=== RECORDS FOR PROCESSING ===
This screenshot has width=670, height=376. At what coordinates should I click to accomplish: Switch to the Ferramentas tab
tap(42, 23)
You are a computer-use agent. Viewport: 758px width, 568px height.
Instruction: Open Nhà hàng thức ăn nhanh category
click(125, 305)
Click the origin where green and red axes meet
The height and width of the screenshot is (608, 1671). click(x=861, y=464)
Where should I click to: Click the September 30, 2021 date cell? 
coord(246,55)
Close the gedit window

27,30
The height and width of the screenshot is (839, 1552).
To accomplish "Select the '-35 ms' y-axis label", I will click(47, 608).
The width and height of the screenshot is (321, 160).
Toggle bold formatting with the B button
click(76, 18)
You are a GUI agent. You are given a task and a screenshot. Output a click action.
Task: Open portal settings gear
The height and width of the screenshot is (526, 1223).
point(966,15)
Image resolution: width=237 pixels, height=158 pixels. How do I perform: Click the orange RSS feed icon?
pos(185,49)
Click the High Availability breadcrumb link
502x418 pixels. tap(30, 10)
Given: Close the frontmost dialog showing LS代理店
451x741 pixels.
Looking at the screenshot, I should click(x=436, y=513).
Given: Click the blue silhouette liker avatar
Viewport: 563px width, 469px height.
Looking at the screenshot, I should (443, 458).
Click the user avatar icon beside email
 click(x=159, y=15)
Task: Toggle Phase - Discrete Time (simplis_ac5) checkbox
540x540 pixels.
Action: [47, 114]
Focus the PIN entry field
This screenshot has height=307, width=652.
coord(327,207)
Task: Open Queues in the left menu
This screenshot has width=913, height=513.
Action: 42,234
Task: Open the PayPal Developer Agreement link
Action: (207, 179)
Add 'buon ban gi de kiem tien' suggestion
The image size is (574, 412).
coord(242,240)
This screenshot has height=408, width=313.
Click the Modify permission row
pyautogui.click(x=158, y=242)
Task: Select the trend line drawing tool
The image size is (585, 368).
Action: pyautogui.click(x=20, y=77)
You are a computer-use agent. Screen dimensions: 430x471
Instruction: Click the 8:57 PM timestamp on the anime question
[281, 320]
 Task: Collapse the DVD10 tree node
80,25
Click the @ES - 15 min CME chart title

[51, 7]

=== WHAT TO PRODUCE ===
Set the entries down again precisely as they were given.

=== ANSWER AREA ===
This screenshot has width=670, height=376. At what coordinates should I click to accomplish: Switch to the Ferramentas tab
tap(42, 23)
You are a computer-use agent. Viewport: 758px width, 568px height.
Instruction: Open Nhà hàng thức ăn nhanh category
click(125, 305)
Click the origin where green and red axes meet
The height and width of the screenshot is (608, 1671). click(x=861, y=464)
Where should I click to: Click the September 30, 2021 date cell? 
coord(246,55)
Close the gedit window

27,30
The height and width of the screenshot is (839, 1552).
To accomplish "Select the '-35 ms' y-axis label", I will click(47, 608).
The width and height of the screenshot is (321, 160).
Toggle bold formatting with the B button
click(76, 18)
You are a GUI agent. You are given a task and a screenshot. Output a click action.
Task: Open portal settings gear
The height and width of the screenshot is (526, 1223).
point(966,15)
Image resolution: width=237 pixels, height=158 pixels. How do I perform: Click the orange RSS feed icon?
pos(185,49)
Click the High Availability breadcrumb link
502x418 pixels. tap(30, 10)
Given: Close the frontmost dialog showing LS代理店
451x741 pixels.
Looking at the screenshot, I should click(x=436, y=513).
Given: Click the blue silhouette liker avatar
Viewport: 563px width, 469px height.
Looking at the screenshot, I should (443, 458).
Click the user avatar icon beside email
 click(x=159, y=15)
Task: Toggle Phase - Discrete Time (simplis_ac5) checkbox
540x540 pixels.
Action: [47, 114]
Focus the PIN entry field
This screenshot has height=307, width=652.
coord(327,207)
Task: Open Queues in the left menu
This screenshot has width=913, height=513.
Action: 42,234
Task: Open the PayPal Developer Agreement link
Action: (207, 179)
Add 'buon ban gi de kiem tien' suggestion
The image size is (574, 412).
coord(242,240)
This screenshot has height=408, width=313.
Click the Modify permission row
pyautogui.click(x=158, y=242)
Task: Select the trend line drawing tool
The image size is (585, 368).
Action: pyautogui.click(x=20, y=77)
You are a computer-use agent. Screen dimensions: 430x471
Instruction: Click the 8:57 PM timestamp on the anime question
[281, 320]
 Task: Collapse the DVD10 tree node
80,25
Click the @ES - 15 min CME chart title

[51, 7]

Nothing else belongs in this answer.